YOUR INSTRUCTIONS:
Among the entries below, one stretch runs from the line that contains "Task: Click the DCI-P3 color gamut icon" through the line that contains "Screen dimensions: 1248x725". Repeat that stretch exactly, ends included, and only that.

EXERCISE INPUT:
==============================

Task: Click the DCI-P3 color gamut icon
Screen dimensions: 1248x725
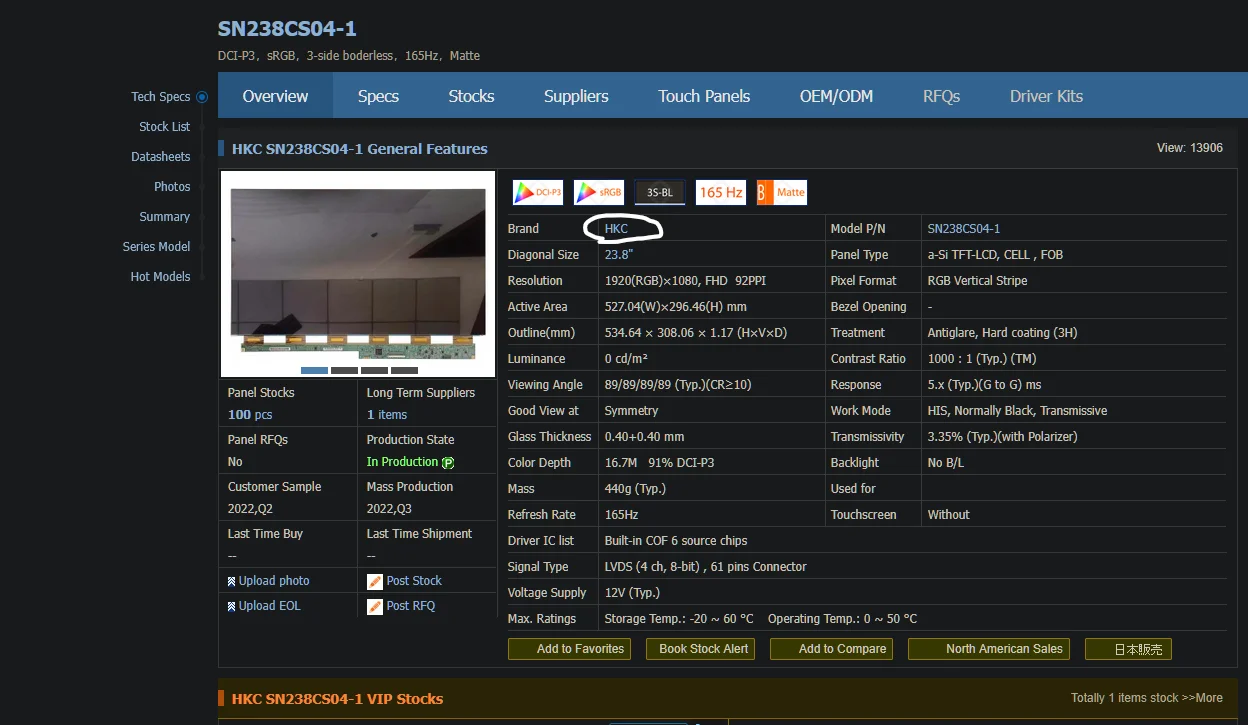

==============================

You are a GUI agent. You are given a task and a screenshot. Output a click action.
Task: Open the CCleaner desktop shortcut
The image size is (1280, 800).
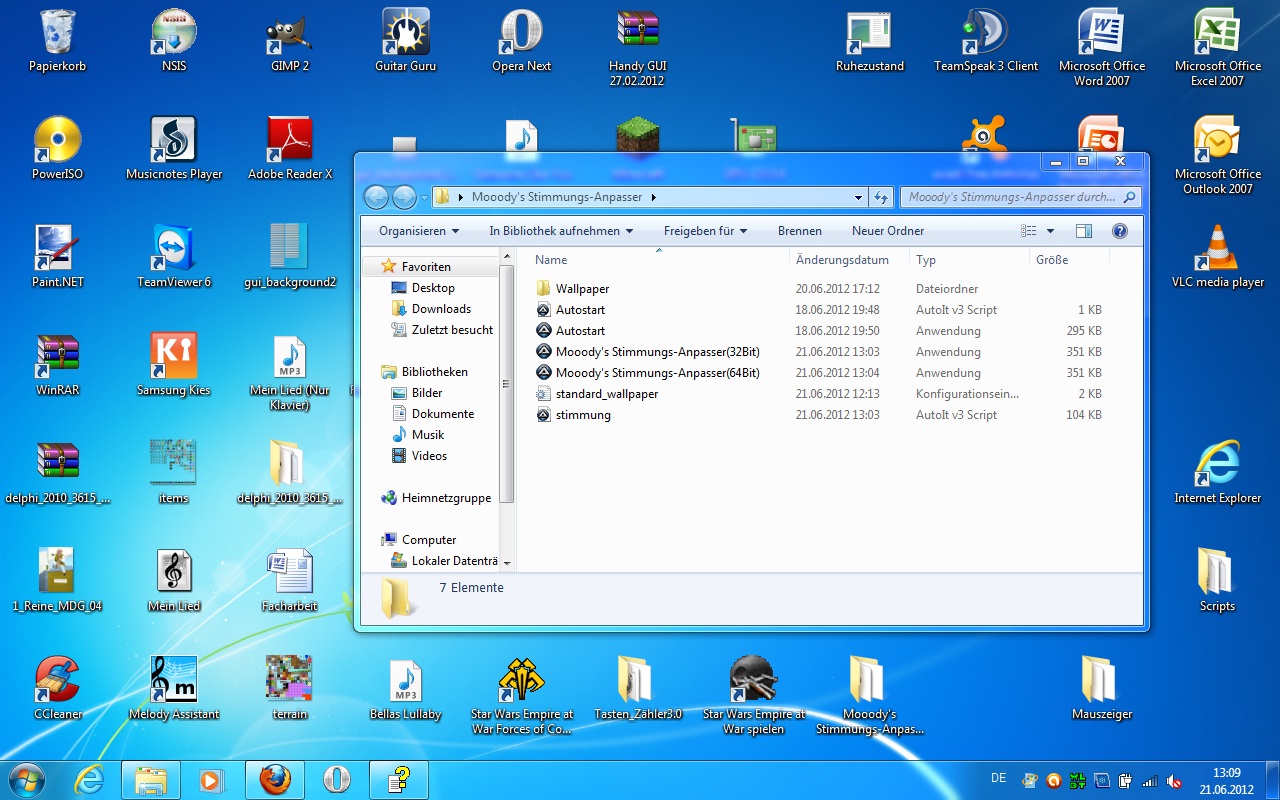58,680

==============================

SOLUTION:
Task: Click the DCI-P3 color gamut icon
Screen dimensions: 1248x725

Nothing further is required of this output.